Given request: Pull out the rows starting at the line containing "The width and height of the screenshot is (791, 445)." and ending at the line containing "tap(22, 407)", both included, and reproduce them without any change.

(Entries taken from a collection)
##############################
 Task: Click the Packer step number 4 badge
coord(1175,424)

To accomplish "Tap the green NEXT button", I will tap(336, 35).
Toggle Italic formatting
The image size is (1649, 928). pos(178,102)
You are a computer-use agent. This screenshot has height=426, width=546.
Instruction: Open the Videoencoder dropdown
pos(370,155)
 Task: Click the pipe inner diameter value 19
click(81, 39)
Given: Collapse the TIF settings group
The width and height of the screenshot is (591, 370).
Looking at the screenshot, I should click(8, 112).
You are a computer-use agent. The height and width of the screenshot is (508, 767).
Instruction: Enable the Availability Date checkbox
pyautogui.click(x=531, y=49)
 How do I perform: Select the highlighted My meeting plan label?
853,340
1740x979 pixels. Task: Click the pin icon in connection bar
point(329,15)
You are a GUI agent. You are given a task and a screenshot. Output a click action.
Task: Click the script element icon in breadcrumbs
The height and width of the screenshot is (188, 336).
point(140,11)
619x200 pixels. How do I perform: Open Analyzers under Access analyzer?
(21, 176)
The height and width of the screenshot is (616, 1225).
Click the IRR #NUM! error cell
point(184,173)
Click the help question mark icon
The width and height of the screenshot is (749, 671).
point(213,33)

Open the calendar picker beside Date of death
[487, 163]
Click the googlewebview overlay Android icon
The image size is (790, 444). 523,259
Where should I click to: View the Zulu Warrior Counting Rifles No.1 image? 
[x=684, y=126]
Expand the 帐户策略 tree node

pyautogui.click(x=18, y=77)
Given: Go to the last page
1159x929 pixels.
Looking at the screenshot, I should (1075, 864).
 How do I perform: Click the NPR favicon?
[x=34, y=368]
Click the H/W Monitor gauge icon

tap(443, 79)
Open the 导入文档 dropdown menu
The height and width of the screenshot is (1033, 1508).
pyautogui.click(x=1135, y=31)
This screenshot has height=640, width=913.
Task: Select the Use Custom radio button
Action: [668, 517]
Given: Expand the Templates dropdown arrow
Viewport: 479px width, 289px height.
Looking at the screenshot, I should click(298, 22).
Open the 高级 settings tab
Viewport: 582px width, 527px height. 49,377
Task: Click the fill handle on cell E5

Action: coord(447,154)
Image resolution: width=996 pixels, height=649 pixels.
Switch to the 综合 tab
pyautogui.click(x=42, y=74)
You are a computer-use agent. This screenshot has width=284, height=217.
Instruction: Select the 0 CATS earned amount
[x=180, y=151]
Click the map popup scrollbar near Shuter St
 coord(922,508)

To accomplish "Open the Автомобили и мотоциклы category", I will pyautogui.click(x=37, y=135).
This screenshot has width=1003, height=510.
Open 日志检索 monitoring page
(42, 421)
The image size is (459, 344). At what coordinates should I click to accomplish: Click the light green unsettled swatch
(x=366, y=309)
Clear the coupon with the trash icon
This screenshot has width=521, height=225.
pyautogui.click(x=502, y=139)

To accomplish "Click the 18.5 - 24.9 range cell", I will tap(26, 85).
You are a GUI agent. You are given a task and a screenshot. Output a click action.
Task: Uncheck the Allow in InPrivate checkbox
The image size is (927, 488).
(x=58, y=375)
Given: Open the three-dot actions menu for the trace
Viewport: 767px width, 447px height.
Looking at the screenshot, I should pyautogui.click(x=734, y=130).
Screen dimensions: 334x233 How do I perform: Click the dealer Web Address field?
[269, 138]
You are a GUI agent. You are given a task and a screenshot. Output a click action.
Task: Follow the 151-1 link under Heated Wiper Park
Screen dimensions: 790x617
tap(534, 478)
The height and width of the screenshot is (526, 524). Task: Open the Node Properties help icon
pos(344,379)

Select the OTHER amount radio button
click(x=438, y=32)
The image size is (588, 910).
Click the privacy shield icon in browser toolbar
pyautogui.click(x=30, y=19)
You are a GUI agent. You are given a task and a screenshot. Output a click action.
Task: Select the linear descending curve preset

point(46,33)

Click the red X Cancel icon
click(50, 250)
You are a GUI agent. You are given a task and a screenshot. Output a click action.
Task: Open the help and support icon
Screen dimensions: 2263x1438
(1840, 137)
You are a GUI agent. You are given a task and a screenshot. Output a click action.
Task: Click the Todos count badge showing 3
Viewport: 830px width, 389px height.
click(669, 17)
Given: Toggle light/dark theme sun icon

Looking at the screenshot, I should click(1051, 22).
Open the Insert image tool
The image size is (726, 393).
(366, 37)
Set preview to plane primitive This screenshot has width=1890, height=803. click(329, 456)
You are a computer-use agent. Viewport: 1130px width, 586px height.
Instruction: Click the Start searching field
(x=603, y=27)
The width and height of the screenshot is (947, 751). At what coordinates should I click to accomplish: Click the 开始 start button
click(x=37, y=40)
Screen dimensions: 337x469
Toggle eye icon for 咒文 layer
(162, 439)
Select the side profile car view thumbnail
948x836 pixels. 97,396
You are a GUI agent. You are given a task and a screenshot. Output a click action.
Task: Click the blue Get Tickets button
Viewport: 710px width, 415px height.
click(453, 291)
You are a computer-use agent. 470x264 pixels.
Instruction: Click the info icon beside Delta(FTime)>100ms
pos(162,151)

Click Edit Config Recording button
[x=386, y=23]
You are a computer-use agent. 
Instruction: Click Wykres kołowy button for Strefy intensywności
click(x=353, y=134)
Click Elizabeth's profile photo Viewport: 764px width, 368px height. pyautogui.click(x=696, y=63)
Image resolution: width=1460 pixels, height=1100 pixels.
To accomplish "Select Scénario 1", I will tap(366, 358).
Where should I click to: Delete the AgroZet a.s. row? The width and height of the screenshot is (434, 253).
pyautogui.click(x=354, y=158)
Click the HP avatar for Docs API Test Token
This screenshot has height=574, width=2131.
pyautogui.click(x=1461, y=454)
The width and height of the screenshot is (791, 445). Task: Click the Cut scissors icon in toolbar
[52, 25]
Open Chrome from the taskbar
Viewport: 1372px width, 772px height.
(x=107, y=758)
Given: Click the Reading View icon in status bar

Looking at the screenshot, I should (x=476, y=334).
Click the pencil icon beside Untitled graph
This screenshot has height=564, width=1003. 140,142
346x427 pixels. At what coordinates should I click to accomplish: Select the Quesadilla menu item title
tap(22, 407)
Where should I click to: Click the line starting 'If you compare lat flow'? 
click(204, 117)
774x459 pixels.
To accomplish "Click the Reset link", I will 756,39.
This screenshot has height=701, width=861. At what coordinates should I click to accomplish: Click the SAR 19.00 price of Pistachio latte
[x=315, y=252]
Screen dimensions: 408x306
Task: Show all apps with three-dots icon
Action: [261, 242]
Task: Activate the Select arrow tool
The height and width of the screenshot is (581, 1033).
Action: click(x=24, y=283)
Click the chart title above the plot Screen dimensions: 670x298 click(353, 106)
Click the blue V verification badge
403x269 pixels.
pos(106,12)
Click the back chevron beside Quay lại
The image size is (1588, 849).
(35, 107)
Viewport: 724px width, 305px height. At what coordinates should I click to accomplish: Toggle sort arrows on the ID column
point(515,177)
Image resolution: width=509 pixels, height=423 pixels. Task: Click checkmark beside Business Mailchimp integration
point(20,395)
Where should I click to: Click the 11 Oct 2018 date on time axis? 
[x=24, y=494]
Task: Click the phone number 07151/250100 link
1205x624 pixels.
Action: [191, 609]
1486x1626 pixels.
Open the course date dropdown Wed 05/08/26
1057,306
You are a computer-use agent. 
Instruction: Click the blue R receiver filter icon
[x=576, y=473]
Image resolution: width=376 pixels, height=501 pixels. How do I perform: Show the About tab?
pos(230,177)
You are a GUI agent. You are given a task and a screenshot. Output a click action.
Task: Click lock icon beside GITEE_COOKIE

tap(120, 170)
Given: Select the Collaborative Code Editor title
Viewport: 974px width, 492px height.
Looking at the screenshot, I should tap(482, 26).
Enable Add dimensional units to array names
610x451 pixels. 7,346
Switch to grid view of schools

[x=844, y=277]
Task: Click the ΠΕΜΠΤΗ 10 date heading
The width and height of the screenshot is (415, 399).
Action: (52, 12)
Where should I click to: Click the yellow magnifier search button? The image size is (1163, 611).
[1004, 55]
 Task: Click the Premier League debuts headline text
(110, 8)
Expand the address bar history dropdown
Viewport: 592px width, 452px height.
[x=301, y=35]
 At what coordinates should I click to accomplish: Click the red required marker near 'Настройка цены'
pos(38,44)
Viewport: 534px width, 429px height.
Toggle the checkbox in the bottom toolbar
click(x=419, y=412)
##############################
Final result:
The width and height of the screenshot is (791, 445). Task: Click the Cut scissors icon in toolbar
[52, 25]
Open Chrome from the taskbar
Viewport: 1372px width, 772px height.
(x=107, y=758)
Given: Click the Reading View icon in status bar

Looking at the screenshot, I should (x=476, y=334).
Click the pencil icon beside Untitled graph
This screenshot has height=564, width=1003. 140,142
346x427 pixels. At what coordinates should I click to accomplish: Select the Quesadilla menu item title
tap(22, 407)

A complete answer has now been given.